The Geeksphone Keon is a phone aimed at developers that want to get their feet wet with Mozilla’s upcoming Firefox OS mobile operating system. Spanish company Geeksphone plans to start shipping the phones internationally by the end of the month.

But you can read the user manual and get a closer look at the Keon now, thanks to a listing at the FCC website.

Geeksphone Keon

Firefox OS is designed to run apps written using web development tools including HTML5 and Javascript. It doesn’t need particularly powerful hardware, and the first Firefox OS phones are expected to be low end or mid-range smartphones aimed at developing markets.

The Keon features a  3.5 inch, 480 x 320 pixel display, a 1 GHz Qualcomm Snapdragon S1 processor, 512MB of RAM, and 4GB of storage. It sells for just about $120.

Geeksphone also plans to offer a model with a 4.3 inch, 960 x 540 pixel display and a 1.2 GHz Qualcomm Snapdragon S4 dual-core CPU.

According to the user manual, the Keon has a removable rear cover which lets you access the user replaceable battery or insert a SIM card.

The manual also provides a look at the on-screen keyboard, phone dialer, music player, and other apps — although the images of the web browser and gallery/video player look suspiciously like the stock Android versions of those apps. That’s not shocking, since Firefox OS is based on Android, even though it won’t be able to run most third party Android apps.
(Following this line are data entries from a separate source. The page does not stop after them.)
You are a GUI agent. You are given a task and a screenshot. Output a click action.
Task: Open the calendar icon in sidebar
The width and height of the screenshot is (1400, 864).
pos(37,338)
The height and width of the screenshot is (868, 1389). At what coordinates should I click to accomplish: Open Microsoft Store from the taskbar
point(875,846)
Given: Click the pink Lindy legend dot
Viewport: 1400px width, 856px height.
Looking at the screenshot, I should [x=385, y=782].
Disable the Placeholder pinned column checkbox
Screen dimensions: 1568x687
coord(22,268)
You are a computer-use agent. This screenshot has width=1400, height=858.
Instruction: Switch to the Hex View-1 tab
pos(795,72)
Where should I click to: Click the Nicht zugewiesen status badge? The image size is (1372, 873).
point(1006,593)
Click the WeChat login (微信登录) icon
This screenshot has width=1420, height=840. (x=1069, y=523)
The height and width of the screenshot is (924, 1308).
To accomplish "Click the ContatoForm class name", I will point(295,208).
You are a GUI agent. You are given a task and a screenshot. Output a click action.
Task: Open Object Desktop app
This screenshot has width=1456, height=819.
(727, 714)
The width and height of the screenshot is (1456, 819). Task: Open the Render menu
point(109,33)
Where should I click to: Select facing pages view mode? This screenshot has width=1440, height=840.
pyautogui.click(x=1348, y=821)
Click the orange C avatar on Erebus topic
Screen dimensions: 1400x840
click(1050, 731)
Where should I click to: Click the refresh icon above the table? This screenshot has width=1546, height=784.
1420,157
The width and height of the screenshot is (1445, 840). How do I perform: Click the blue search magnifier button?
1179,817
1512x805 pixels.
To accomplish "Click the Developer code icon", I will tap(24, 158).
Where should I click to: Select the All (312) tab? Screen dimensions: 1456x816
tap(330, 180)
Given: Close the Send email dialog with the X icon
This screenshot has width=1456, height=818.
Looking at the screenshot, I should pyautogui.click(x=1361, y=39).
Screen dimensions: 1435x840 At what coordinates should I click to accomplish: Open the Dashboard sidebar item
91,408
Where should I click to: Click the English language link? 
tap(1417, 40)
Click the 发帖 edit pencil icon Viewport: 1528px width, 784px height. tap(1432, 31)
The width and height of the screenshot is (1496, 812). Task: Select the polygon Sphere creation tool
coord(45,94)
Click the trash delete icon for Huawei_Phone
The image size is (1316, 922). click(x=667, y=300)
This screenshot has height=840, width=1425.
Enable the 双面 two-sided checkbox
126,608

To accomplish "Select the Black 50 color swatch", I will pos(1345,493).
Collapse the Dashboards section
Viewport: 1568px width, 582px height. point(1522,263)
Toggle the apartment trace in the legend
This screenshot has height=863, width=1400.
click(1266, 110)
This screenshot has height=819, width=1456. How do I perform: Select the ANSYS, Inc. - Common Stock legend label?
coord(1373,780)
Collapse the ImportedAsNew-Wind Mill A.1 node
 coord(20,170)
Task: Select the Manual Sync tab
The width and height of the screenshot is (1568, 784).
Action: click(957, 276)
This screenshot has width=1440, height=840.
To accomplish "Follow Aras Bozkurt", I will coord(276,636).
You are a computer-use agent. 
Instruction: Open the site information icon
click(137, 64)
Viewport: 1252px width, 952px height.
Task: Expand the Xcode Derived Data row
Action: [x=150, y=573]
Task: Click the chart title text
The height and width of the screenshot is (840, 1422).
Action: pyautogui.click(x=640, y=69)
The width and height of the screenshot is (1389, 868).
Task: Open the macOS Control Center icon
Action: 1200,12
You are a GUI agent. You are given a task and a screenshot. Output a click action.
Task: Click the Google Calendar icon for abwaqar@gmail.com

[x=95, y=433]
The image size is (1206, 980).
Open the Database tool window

I suspect the phone will actually run a mobile version of the Firefox web browser though, rather than the Webkit-based Android web browser.

via Engadget

  • sola

    I am wondering if FirefoxOS supports some kind of built-in intelligent contact/calendar synchronisation like SyncML.

    Meego had built-in SyncML and I considered that a great advantage since it made it possible to sync with a lot of services and even with Evolution (through SyncEvolution)

    • ddevine

      Plain old CalDAV and CardDAV would be fine IMO. Currently you have to get an app for Android.
      Sadly, the only platform that supports CalDAV and CardDAV natively is iOS, which I would never sink low enough to use.
      Sure SyncML is great, but the free SyncML server support is not there – but CalDAV and CardDAV is trivial to have your own server or a free/cheap hosted instance (particularly with OwnCloud).

  • Bryan Redeagle

    In several interviews, spokespeople have said the core is the same as android’s, but all of the apps are written in HTML/CSS/JS. It’s open source, go you can just check out how all of the apps are built in the repository.